**Exercise prompt:**
Output exactly the lines between the one holding "VENOVA (48, 1435)" and the last line of the data below, both of those lines included.

**Provided entries:**

>>>

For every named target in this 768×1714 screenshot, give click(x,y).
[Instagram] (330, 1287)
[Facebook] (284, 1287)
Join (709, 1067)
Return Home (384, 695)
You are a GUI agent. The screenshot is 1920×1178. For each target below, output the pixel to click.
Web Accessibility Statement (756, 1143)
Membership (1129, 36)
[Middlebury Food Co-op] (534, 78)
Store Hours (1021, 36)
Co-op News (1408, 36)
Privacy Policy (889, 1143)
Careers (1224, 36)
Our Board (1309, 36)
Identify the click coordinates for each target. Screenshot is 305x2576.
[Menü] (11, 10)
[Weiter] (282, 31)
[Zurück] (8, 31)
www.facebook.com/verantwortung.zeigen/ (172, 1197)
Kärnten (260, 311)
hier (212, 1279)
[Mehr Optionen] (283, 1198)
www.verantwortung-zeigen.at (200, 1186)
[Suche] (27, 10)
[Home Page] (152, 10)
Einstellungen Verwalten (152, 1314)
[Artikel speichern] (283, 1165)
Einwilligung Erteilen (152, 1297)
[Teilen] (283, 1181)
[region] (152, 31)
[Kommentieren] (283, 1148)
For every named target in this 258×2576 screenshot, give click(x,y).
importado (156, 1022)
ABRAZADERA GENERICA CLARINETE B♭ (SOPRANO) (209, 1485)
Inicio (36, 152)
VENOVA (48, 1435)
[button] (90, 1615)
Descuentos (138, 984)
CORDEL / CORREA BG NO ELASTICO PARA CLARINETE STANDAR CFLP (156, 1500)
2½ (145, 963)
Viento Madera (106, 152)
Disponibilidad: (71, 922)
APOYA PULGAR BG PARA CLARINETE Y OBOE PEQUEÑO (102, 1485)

<<<

**Task solution:**
VENOVA (48, 1435)
[button] (90, 1615)
Descuentos (138, 984)
CORDEL / CORREA BG NO ELASTICO PARA CLARINETE STANDAR CFLP (156, 1500)
2½ (145, 963)
Viento Madera (106, 152)
Disponibilidad: (71, 922)
APOYA PULGAR BG PARA CLARINETE Y OBOE PEQUEÑO (102, 1485)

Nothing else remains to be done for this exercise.